Sustika Limbu
Sustika Limbu works as a BA Media Technician: Equipment and Resource Management at University College London. In this role, she manages the distribution of technical resources and oversees the equipment storage and loan systems.
Limbu is a London-based filmmaker and editor who has explored the subject of Nepalese horror in her early work, experimenting with colour, folklore, and myths. She recently served as the editor for the documentary Shepherd of Naar (2022), which highlights the last community of Yak shepherds in the Nar region of Nepal. She has also worked as a freelance support edit assistant for Noah Media Group on a documentary The Snow Leopard Sisters (2024), which shares the story of two women from nomadic families in the remote Dolpa region of Nepal form a special bond as they stand up to end rampant killings of threatened snow leopard.
Limbu has collaborated with artists as an editor since 2013. Her work includes Conversation between Eta Carinae and Vulcan (2015) for The Castle Gallery and Museum in Nottingham, New Ruin (2016), an artistic film documenting the process of constructing a 10-feet-tall concrete monolith in rural Nepal, and Vendors (2020), which explores the lives of vegetable vendors during the covid-19 lockdown in Nepal.
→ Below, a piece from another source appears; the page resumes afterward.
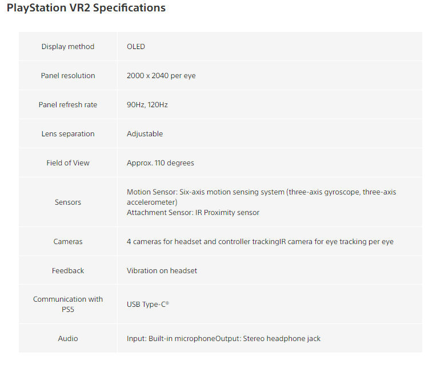Viewport: 437px width, 369px height.
Task: Click the PlayStation VR2 Specifications heading
Action: pyautogui.click(x=86, y=8)
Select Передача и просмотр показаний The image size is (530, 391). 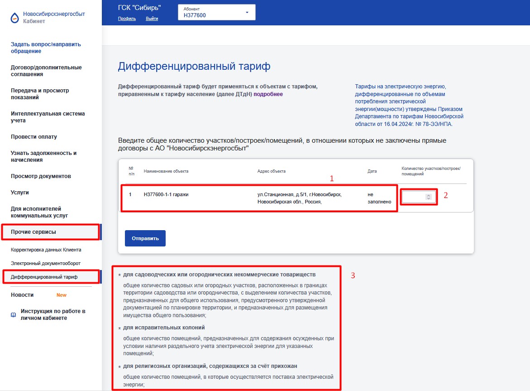(x=40, y=94)
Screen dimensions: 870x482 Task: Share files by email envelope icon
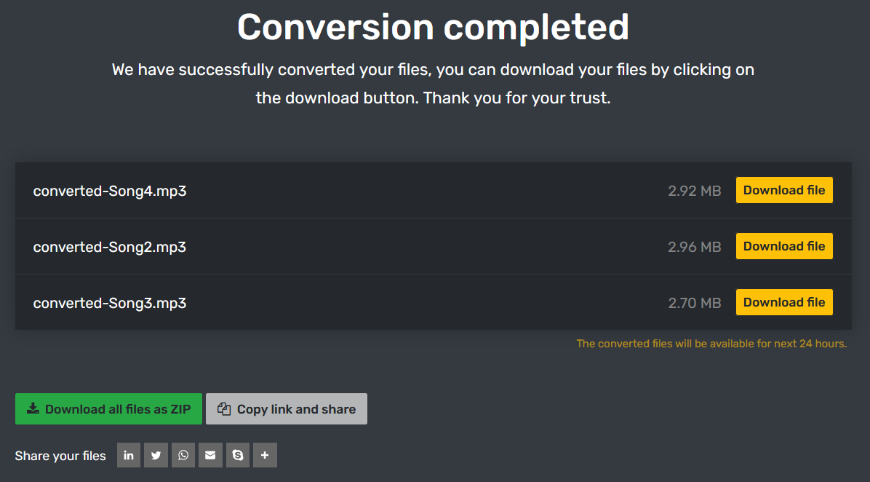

Limbu's professional experience includes working as a post-production edit assistant at Uplands TV for the documentary The Forgotten Empire (BBC TWO and PBS). She also worked as a Data Wrangler/Archived assistant for documentary projects such as One Thousand Years of Slavery (Channel 5/Smithsonian), Ashley Banjo: Britain in Black and White (ITV), and Tony Robinson's Museum of Us (More4). Additionally, she was a Documentary Video Editor for Shepherds of Naar, commissioned by Aga Khan University, and is currently a freelance video editor for The SITE for Contemporary Psychoanalysis, editing their lectures and seminars.